Sonia Simón Serrano et al. Cells.

Abstract

Hepatic fibrosis can result as a pathological response to nonalcoholic steatohepatitis (NASH). Cirrhosis, the late stage of fibrosis, has been linked to poor survival and an increased risk of developing hepatocellular carcinoma, with limited treatment options available. Therefore, there is an unmet need for novel effective antifibrotic compounds. Cyclophilins are peptidyl-prolyl cis-trans isomerases that facilitate protein folding and conformational changes affecting the function of the targeted proteins. Due to their activity, cyclophilins have been presented as key factors in several stages of the fibrotic process.

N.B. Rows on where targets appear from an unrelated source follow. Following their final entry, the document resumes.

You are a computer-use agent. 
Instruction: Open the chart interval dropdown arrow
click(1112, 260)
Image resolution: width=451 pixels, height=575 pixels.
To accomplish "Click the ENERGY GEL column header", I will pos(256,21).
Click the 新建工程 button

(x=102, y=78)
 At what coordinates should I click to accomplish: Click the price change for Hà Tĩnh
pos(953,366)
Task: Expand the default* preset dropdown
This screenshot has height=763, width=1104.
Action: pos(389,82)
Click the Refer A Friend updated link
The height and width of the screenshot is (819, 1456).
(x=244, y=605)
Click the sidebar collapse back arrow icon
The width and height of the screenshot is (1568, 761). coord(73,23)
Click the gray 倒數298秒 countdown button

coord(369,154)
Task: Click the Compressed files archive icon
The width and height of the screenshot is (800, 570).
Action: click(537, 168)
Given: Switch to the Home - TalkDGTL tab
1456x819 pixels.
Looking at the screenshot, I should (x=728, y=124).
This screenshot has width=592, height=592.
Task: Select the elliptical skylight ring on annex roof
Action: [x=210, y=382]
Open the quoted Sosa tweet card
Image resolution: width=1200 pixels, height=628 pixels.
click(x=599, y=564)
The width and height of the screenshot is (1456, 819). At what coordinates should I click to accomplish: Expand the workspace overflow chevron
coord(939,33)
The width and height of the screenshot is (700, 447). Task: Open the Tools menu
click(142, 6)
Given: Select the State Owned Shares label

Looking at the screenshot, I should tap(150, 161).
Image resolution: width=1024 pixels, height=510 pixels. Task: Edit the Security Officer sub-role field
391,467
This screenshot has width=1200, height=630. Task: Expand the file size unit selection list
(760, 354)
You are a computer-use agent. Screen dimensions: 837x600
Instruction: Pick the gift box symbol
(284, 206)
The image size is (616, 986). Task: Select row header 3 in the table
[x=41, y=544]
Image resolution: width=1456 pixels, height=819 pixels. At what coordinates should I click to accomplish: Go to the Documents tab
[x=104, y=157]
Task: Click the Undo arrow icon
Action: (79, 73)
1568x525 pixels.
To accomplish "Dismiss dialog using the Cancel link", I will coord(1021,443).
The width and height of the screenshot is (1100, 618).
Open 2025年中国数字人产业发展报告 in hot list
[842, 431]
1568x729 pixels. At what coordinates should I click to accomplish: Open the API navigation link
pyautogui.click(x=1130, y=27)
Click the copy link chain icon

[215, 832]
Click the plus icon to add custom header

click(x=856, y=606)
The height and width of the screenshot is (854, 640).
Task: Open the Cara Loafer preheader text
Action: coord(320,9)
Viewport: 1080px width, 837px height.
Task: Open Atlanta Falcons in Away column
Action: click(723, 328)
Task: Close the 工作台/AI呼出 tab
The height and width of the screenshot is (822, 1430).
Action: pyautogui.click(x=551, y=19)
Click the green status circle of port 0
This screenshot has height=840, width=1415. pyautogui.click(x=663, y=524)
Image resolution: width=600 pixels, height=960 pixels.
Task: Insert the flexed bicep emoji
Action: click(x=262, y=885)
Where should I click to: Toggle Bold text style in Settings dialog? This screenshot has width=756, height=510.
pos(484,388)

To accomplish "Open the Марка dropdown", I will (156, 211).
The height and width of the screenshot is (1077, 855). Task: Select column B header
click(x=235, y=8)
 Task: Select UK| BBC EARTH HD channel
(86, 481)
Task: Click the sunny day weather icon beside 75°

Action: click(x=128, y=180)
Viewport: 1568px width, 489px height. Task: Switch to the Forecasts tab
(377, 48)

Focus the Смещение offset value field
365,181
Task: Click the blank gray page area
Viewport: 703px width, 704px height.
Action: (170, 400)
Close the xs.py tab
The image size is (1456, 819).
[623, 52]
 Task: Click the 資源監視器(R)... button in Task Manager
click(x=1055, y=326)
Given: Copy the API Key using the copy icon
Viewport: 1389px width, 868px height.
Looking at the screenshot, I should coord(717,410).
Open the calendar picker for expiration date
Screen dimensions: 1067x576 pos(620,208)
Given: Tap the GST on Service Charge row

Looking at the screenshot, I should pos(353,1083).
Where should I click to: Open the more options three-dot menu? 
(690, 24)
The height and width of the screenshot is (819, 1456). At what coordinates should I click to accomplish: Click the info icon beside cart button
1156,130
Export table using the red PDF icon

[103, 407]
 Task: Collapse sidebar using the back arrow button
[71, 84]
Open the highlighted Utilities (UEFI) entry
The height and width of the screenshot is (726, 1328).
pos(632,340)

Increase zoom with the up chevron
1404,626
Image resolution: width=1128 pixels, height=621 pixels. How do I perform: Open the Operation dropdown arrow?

In this study, we investigated the antifibrotic effects of NV556, a novel potent sanglifehrin-based cyclophilin inhibitor, in vitro and in vivo. NV556 potential antifibrotic effect was evaluated in two well-established animal models of NASH, STAM, and methionine-choline-deficient (MCD) mice, as well as in an in vitro 3D human liver ECM culture of LX2 cells, a human hepatic stellate cell line. We demonstrate that NV556 decreased liver fibrosis in both STAM and MCD in vivo models and decreased collagen production in TGFβ1-activated hepatic stellate cells in vitro. Taken together, these results present NV556 as a potential candidate for the treatment of liver fibrosis.

Keywords: 3D in vitro model; NV556; STAM; cyclophilin; decellularized human liver; hepatic stellate cells (HSC); liver fibrosis; methionine-choline-deficient (MCD) diet; nonalcoholic steatohepatitis.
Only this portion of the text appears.